I had posted some questions on baluns earlier. Thank you very much
for all then information. I should have been more specific. I have
done some more reading, and the baluns I'm talking uses lumped
components - the Lumped-constant 180 degrees splitter. I found it on
the IEEE site in a paper by Tetsuo Hirota and Masahiro Muraguchi. I
was wondering how the signals get split by 180 degrees, equations etc.

sthim

2. ### MantraGuest

Transformers are the easiest way to get 180 splits. But you can't
always use a transformer. Generally 180 splitting is only occurring
over a range of frequencies with lumped components. At a single freq
a single lumped capacitor or inductor can give you 90 degrees of shift
between voltage and current. Together you can create 180, but only at
one frequency aka a resonance. Expanding the number and spacing
resonant frequencies gives a broaden response and range of *nearly*
180 splitting.
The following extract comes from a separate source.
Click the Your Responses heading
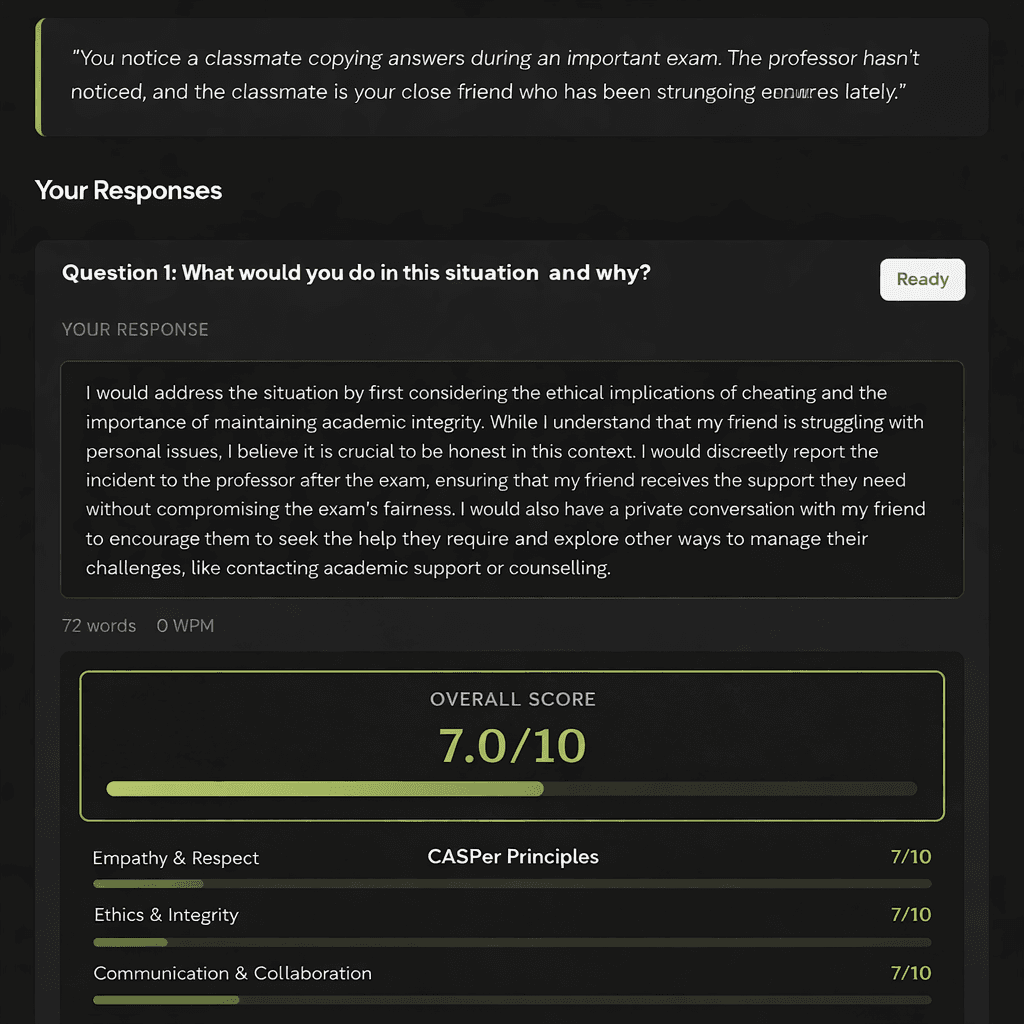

A perfectly distributed (non-lumped) implementation
can give the best implementation because you can create
transformer-like circuit without strictly using a transformer as they
are familiarly known - the limit is that there is a (low end) cut-off
frequency.

You'd need to look at the particular paper (most likely it focuses on
economizing lumped component counts, which in quantity look
distributed, against bandwidth of splitting given a desired error
level with (fanatically) not using a wire-wound transformer), or look
into filter design techniques, especially all-pass filters and
impedance design. Since a balun is about matching impedances, and
filters have input and output impedances, then one way to think of
impedance matching circuits is as filter design problem. There isn't
a simple or single equation for filter design but if you look at
filter design you'll find the answer.